The age-old adage, ‘You are what you eat,’ is one I’ve always prescribed to. The idea that the fuel you put into your body shows on your face, your skin, and your overall health status, resonates with me.
Certainly, a look at the isles of Sardinia in Italy, and Okinawa in Japan, confirms the malnutrition theory, which states that we age because of a lack of nutrients the body needs to perform properly. On these two islands, people live longer than anywhere else on earth (average of 100+ years). Both cultures, while very different, eat a plant-strong diet and benefit from minerals and trace elements from natural resources around them.
Of the many aging theories, the malnutrition (‘you are what you eat’) theory, to me, makes sense. So, every year, I get a comprehensive nutrition evaluation (blood test) to make sure I’m getting all of the nutrients I need in my diet, for my health and for my skin.

*Work to be completed:*
Rewrite the passage on diet and aging from "Certainly, a look" to "resources around them.", inclusive, changing "plant-strong" to "plant-based".

*Entries provided:*
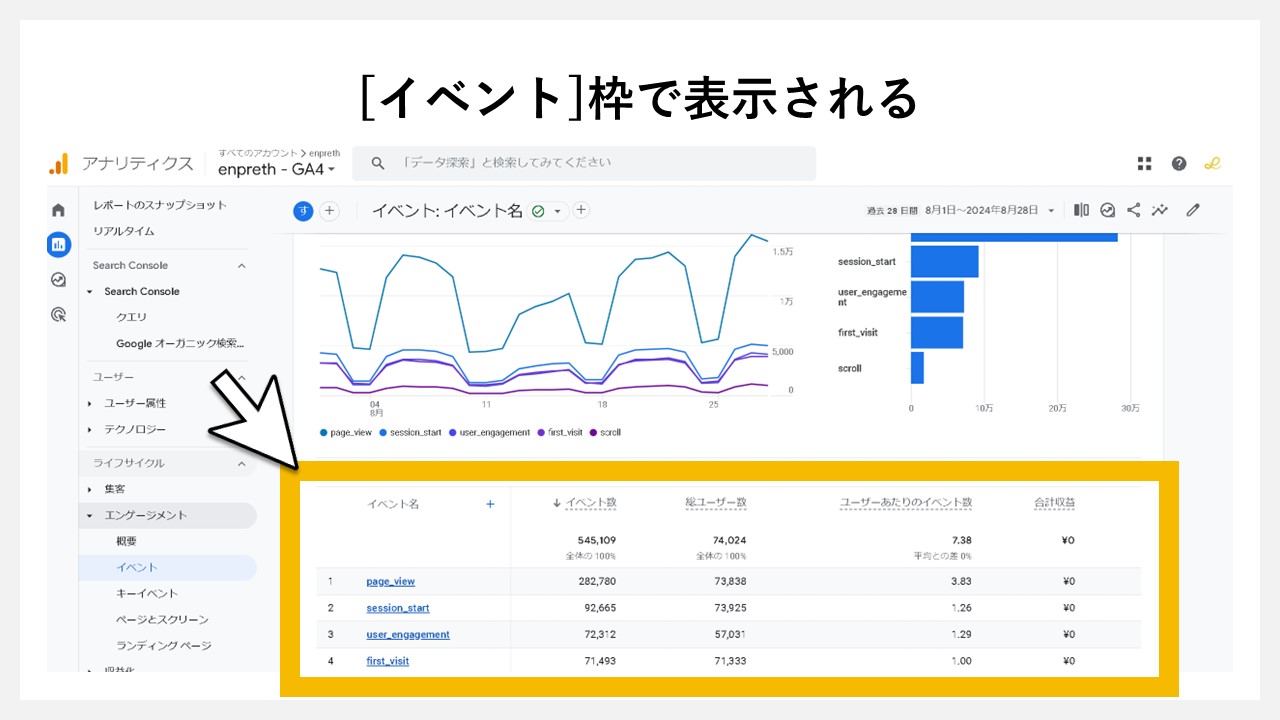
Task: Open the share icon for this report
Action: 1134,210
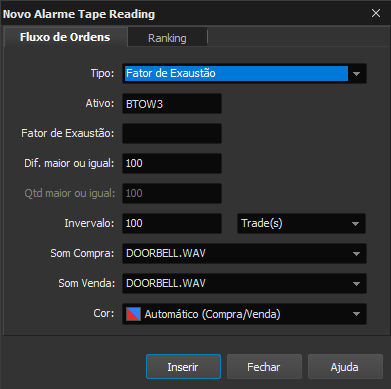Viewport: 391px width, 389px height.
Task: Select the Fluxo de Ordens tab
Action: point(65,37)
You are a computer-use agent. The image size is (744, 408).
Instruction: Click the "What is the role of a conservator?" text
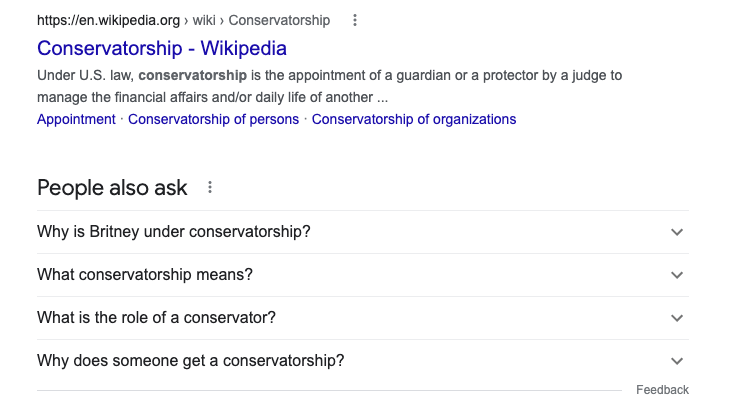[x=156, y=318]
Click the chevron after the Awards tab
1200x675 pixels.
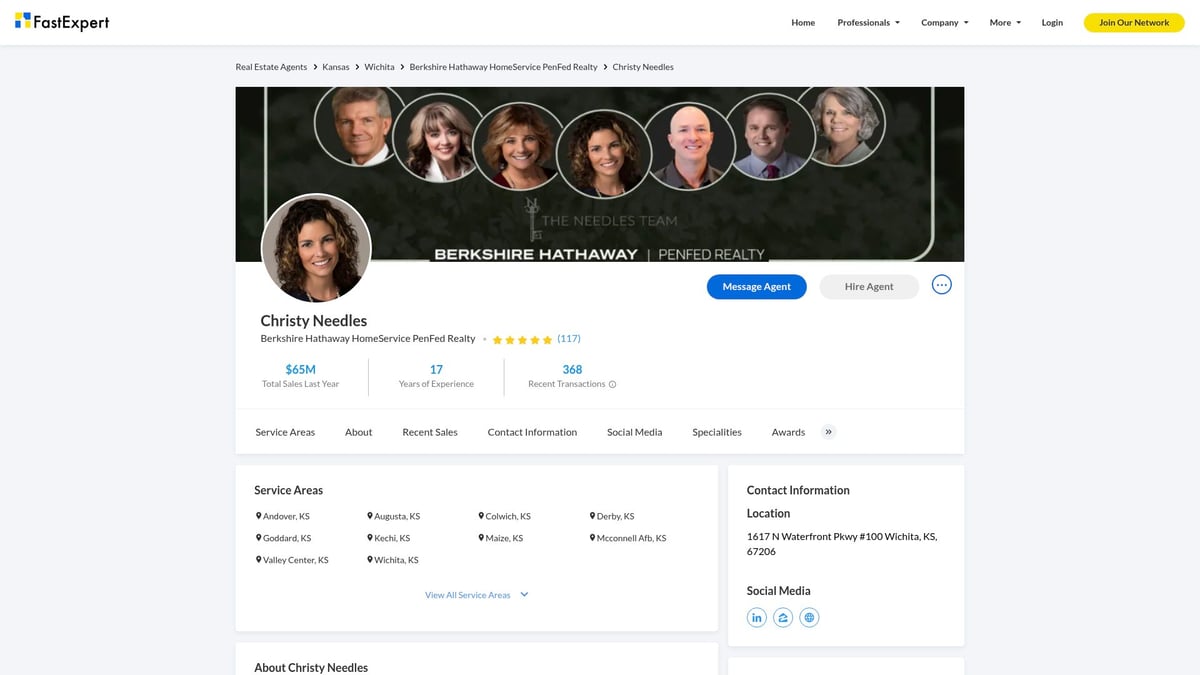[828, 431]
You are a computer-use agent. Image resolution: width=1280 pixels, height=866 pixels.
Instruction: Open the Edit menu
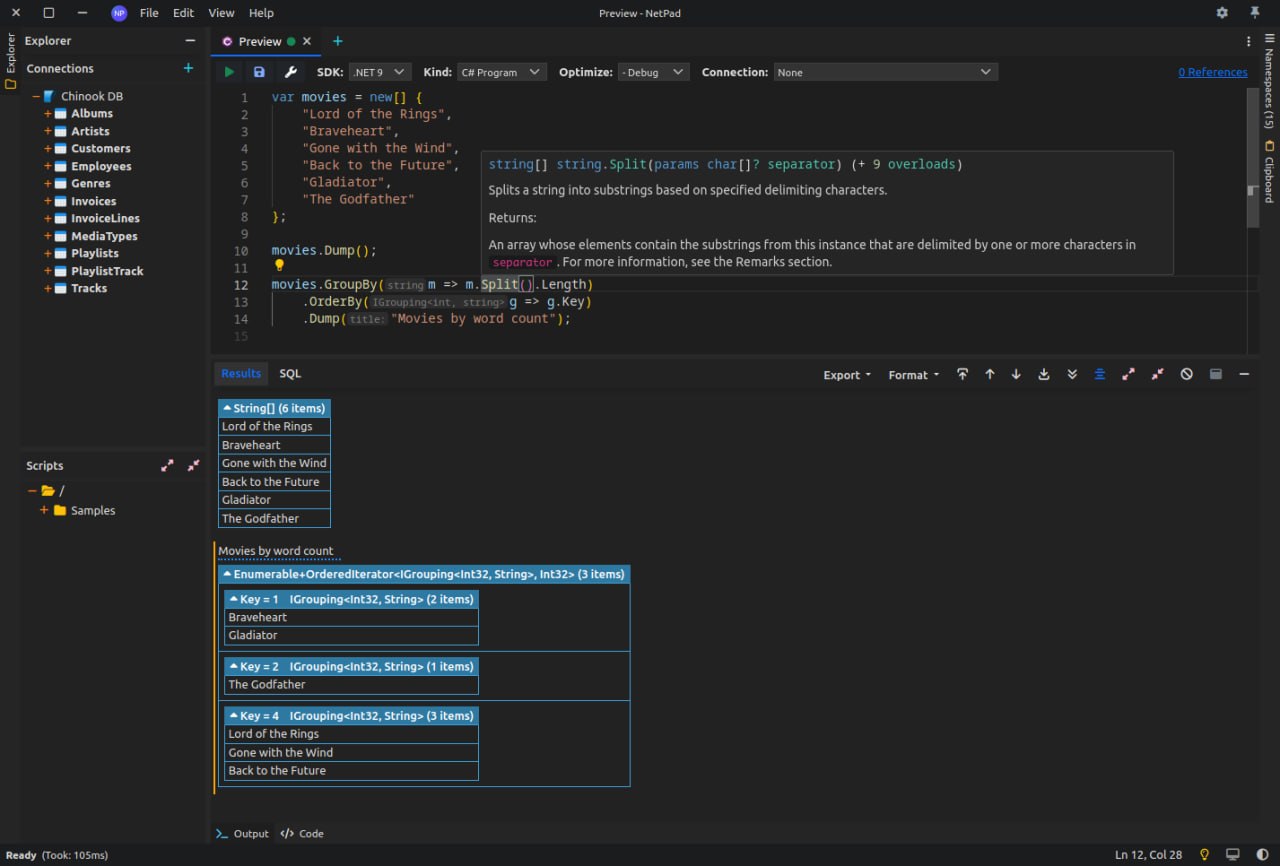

*Exercise answer:*
Certainly, a look at the isles of Sardinia in Italy, and Okinawa in Japan, confirms the malnutrition theory, which states that we age because of a lack of nutrients the body needs to perform properly. On these two islands, people live longer than anywhere else on earth (average of 100+ years). Both cultures, while very different, eat a plant-based diet and benefit from minerals and trace elements from natural resources around them.